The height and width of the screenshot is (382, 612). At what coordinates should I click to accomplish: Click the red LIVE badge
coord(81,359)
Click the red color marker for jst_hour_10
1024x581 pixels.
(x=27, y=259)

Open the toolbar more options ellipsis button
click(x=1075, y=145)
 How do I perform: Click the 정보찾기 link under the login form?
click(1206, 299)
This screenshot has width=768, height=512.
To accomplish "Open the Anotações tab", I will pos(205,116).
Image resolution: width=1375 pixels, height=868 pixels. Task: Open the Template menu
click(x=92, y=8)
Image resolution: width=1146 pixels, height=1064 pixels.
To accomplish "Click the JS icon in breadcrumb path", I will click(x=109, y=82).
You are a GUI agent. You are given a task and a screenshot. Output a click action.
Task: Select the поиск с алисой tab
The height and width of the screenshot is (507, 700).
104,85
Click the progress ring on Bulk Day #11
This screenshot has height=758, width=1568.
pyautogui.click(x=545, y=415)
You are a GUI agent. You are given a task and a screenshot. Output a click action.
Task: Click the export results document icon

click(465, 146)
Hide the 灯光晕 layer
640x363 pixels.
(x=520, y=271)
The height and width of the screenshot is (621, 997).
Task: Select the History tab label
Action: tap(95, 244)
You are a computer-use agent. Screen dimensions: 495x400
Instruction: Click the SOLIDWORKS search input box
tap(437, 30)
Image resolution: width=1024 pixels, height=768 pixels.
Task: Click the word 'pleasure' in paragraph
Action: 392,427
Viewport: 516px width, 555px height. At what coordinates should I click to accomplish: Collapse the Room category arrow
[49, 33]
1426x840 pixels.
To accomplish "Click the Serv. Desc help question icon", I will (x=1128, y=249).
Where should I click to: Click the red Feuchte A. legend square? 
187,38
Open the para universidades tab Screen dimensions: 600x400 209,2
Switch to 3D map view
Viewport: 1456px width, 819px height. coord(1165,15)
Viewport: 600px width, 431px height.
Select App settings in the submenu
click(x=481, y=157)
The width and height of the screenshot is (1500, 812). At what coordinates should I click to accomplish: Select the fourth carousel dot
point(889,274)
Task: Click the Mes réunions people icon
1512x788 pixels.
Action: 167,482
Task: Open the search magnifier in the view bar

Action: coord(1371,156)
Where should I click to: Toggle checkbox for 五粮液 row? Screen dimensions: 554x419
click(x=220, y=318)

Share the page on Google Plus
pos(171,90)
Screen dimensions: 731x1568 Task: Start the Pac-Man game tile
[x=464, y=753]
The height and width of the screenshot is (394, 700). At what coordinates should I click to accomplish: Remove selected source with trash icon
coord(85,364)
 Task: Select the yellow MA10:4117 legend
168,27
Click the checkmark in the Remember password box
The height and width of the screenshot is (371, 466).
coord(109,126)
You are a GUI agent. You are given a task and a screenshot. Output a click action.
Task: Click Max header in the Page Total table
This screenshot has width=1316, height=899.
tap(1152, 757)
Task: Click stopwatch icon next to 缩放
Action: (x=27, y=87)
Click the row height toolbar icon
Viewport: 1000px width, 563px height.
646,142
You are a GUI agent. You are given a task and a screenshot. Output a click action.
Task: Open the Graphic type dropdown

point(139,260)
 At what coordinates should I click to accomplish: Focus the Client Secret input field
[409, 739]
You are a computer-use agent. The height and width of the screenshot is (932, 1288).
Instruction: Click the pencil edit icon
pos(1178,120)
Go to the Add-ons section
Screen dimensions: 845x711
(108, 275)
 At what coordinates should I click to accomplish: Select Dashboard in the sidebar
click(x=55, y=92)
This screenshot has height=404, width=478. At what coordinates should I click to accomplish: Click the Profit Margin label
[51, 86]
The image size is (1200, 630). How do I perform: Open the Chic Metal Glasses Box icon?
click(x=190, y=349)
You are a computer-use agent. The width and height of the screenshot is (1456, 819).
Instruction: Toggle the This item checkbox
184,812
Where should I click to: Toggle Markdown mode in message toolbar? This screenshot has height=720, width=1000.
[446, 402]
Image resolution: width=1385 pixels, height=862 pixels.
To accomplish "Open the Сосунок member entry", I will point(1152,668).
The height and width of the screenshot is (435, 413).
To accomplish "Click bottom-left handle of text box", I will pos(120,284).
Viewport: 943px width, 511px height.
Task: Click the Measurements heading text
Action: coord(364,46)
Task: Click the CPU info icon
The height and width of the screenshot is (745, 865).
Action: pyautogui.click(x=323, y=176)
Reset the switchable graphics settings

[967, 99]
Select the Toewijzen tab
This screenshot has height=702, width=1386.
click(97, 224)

* DIRECTIONS FOR THIS TASK
Write out every record shown above, word for word.

* THE ANSWER
The height and width of the screenshot is (382, 612). At what coordinates should I click to accomplish: Click the red LIVE badge
coord(81,359)
Click the red color marker for jst_hour_10
1024x581 pixels.
(x=27, y=259)

Open the toolbar more options ellipsis button
click(x=1075, y=145)
 How do I perform: Click the 정보찾기 link under the login form?
click(1206, 299)
This screenshot has width=768, height=512.
To accomplish "Open the Anotações tab", I will pos(205,116).
Image resolution: width=1375 pixels, height=868 pixels. Task: Open the Template menu
click(x=92, y=8)
Image resolution: width=1146 pixels, height=1064 pixels.
To accomplish "Click the JS icon in breadcrumb path", I will click(x=109, y=82).
You are a GUI agent. You are given a task and a screenshot. Output a click action.
Task: Select the поиск с алисой tab
The height and width of the screenshot is (507, 700).
104,85
Click the progress ring on Bulk Day #11
This screenshot has height=758, width=1568.
pyautogui.click(x=545, y=415)
You are a GUI agent. You are given a task and a screenshot. Output a click action.
Task: Click the export results document icon

click(465, 146)
Hide the 灯光晕 layer
640x363 pixels.
(x=520, y=271)
The height and width of the screenshot is (621, 997).
Task: Select the History tab label
Action: tap(95, 244)
You are a computer-use agent. Screen dimensions: 495x400
Instruction: Click the SOLIDWORKS search input box
tap(437, 30)
Image resolution: width=1024 pixels, height=768 pixels.
Task: Click the word 'pleasure' in paragraph
Action: 392,427
Viewport: 516px width, 555px height. At what coordinates should I click to accomplish: Collapse the Room category arrow
[49, 33]
1426x840 pixels.
To accomplish "Click the Serv. Desc help question icon", I will (x=1128, y=249).
Where should I click to: Click the red Feuchte A. legend square? 
187,38
Open the para universidades tab Screen dimensions: 600x400 209,2
Switch to 3D map view
Viewport: 1456px width, 819px height. coord(1165,15)
Viewport: 600px width, 431px height.
Select App settings in the submenu
click(x=481, y=157)
The width and height of the screenshot is (1500, 812). At what coordinates should I click to accomplish: Select the fourth carousel dot
point(889,274)
Task: Click the Mes réunions people icon
1512x788 pixels.
Action: 167,482
Task: Open the search magnifier in the view bar

Action: coord(1371,156)
Where should I click to: Toggle checkbox for 五粮液 row? Screen dimensions: 554x419
click(x=220, y=318)

Share the page on Google Plus
pos(171,90)
Screen dimensions: 731x1568 Task: Start the Pac-Man game tile
[x=464, y=753]
The height and width of the screenshot is (394, 700). At what coordinates should I click to accomplish: Remove selected source with trash icon
coord(85,364)
 Task: Select the yellow MA10:4117 legend
168,27
Click the checkmark in the Remember password box
The height and width of the screenshot is (371, 466).
coord(109,126)
You are a GUI agent. You are given a task and a screenshot. Output a click action.
Task: Click Max header in the Page Total table
This screenshot has width=1316, height=899.
tap(1152, 757)
Task: Click stopwatch icon next to 缩放
Action: (x=27, y=87)
Click the row height toolbar icon
Viewport: 1000px width, 563px height.
646,142
You are a GUI agent. You are given a task and a screenshot. Output a click action.
Task: Open the Graphic type dropdown

point(139,260)
 At what coordinates should I click to accomplish: Focus the Client Secret input field
[409, 739]
You are a computer-use agent. The height and width of the screenshot is (932, 1288).
Instruction: Click the pencil edit icon
pos(1178,120)
Go to the Add-ons section
Screen dimensions: 845x711
(108, 275)
 At what coordinates should I click to accomplish: Select Dashboard in the sidebar
click(x=55, y=92)
This screenshot has height=404, width=478. At what coordinates should I click to accomplish: Click the Profit Margin label
[51, 86]
The image size is (1200, 630). How do I perform: Open the Chic Metal Glasses Box icon?
click(x=190, y=349)
You are a computer-use agent. The width and height of the screenshot is (1456, 819).
Instruction: Toggle the This item checkbox
184,812
Where should I click to: Toggle Markdown mode in message toolbar? This screenshot has height=720, width=1000.
[446, 402]
Image resolution: width=1385 pixels, height=862 pixels.
To accomplish "Open the Сосунок member entry", I will point(1152,668).
The height and width of the screenshot is (435, 413).
To accomplish "Click bottom-left handle of text box", I will pos(120,284).
Viewport: 943px width, 511px height.
Task: Click the Measurements heading text
Action: coord(364,46)
Task: Click the CPU info icon
The height and width of the screenshot is (745, 865).
Action: pyautogui.click(x=323, y=176)
Reset the switchable graphics settings

[967, 99]
Select the Toewijzen tab
This screenshot has height=702, width=1386.
click(97, 224)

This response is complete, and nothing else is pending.